Ich war 4 Monate an der Universidad de Antioquia in Medellin, Kolumbien.
Ich hatte eine super Zeit und hab viel gelernt. Moderne Uniklinik, gute Betreuung und viele Seminare/Fortbildungen.
Allgemein ist man immer von Assistenzärzten und Fachärzten betreut. Da die kolumbianischen Studenten kein Staatsexamen schreiben sondern nach dem PJ direkt für ein Jahr auf´s Land geschickt werden und dort selbstständig als Allgemeinärzte arbeiten müssen, ist das PJ viel strenger und akademischer als bei uns. Das heisst Wochenenddienste sind keine Seltenheit (v.a. in der Allgemeinchirurgie), die Tage sind lang, es gibt fast tägliche Fortbildungen und viele Lehrvisiten und Seminare. Man wird relativ viel gefragt und muss teilweise auch Prüfungen am Ende des Monats schreiben (mit Ausländerbonus is das aber alles halb so schlimm).
Zu den Aufgaben gehört, täglich Patienten zu untersuchen, den Status ins Computersystem zu schreiben und den Patienten bei der Visite vorzustellen. Ausserdem Aufnahmen aus der Notaufnahme. Sonst verbringt man viel Zeit bei der Visite, ist bei den ´Consultas´ dabei oder halt im OP.

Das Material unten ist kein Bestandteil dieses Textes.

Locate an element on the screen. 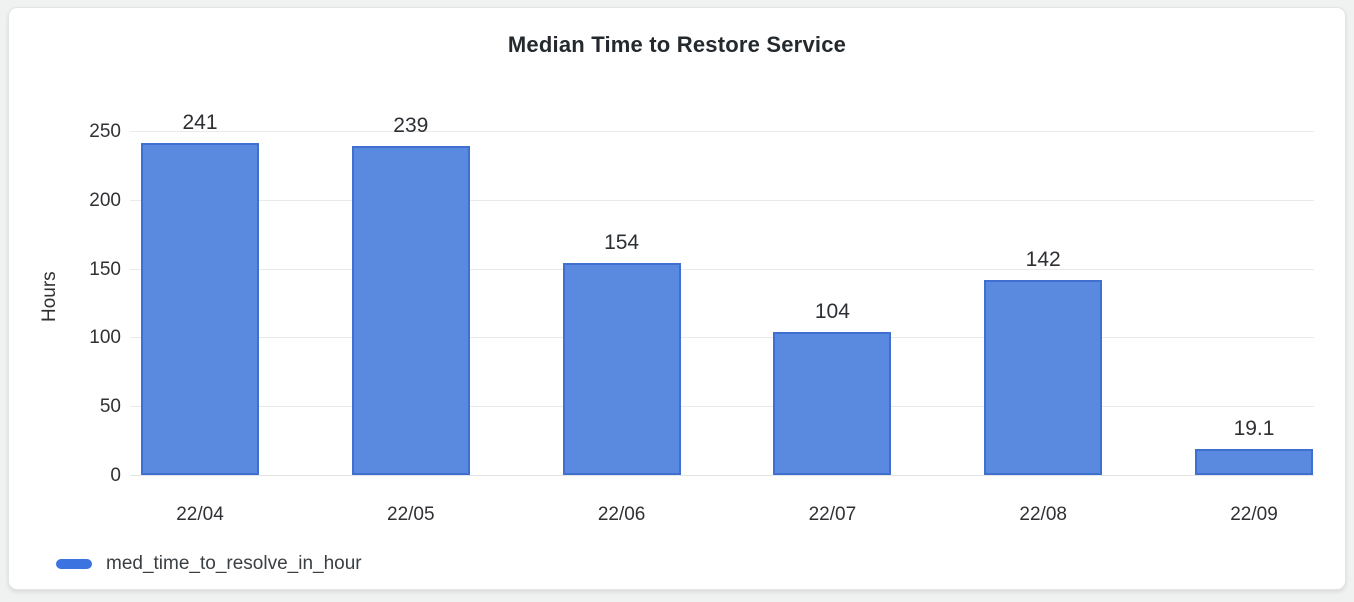 The height and width of the screenshot is (602, 1354). x-axis-tick-label: 22/09 is located at coordinates (1254, 514).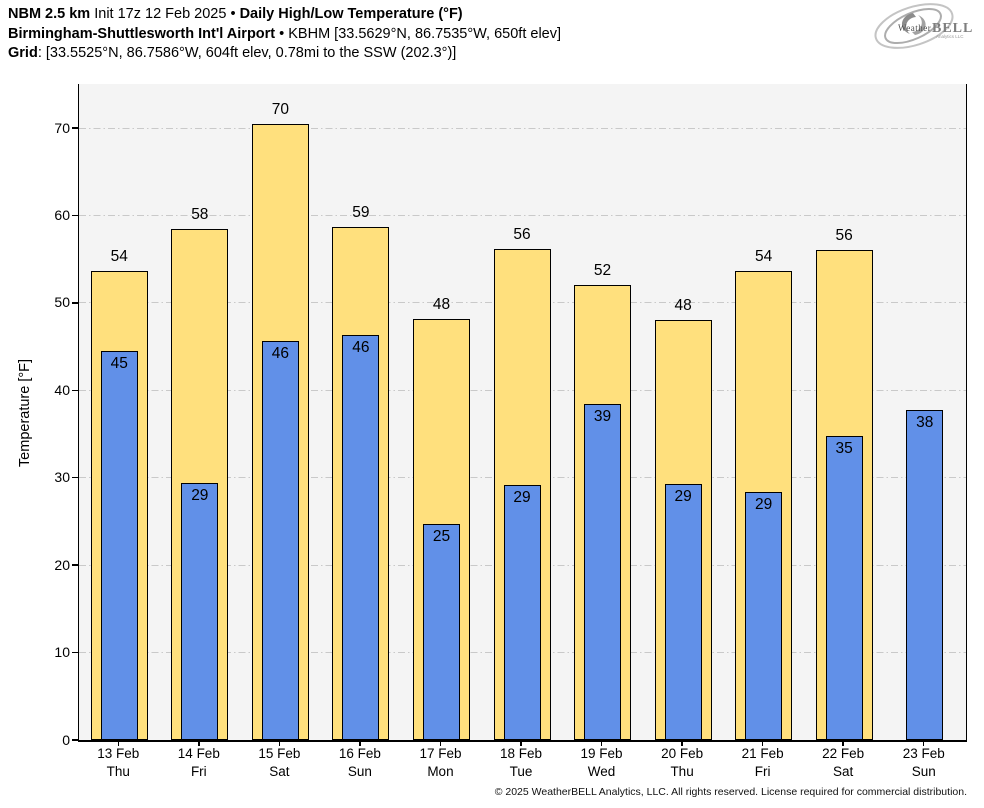  I want to click on model-name: NBM 2.5 km, so click(50, 14).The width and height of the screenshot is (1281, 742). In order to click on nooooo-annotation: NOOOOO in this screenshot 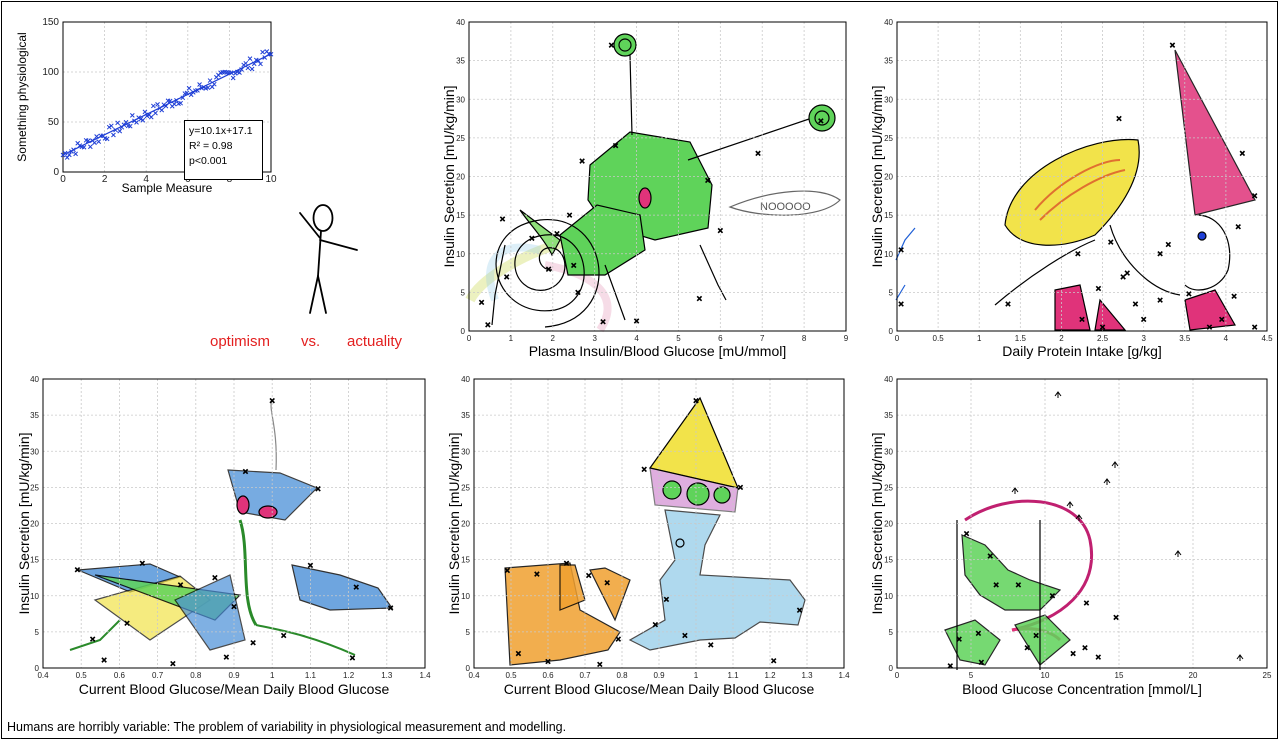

Im OP durfte ich viel nähen (v.a. in der Plastischen Chirurgie) und auch die ein oder andere Bülaudrainage legen. Blutabnehmen, Verbandswechsel usw. machen die Schwestern.
Das Niveau ist allgemein sehr hoch - die Universidad de Antioquia ist eine der besten Unis im ganzen Land. Die Studis lernen viel mit aktuellen Artikeln und europäischen oder amerikanischen Leitlinien – und sie wissen viel!!
Medellin als Stadt ist super. Natürlich eine typische südamerikanische Großstadt mit vielen Menschen, viel Verkehr, Smog und natürlich auch viel Kriminalität. Man sollte also über etwas gesunden Menschenverstand verfügen und abends halt doch lieber ein Taxi nehmen... Ich hatte nie Probleme und hab mich eigentlich relativ sicher gefühlt. Die täglichen Zahlen an Schuss-und Stichverletzten, die so in der Notaufnahme aufschlagen geben einem aber nen ganz guten Eindruck was jenseits der gut beleuchteten Straßen so passiert..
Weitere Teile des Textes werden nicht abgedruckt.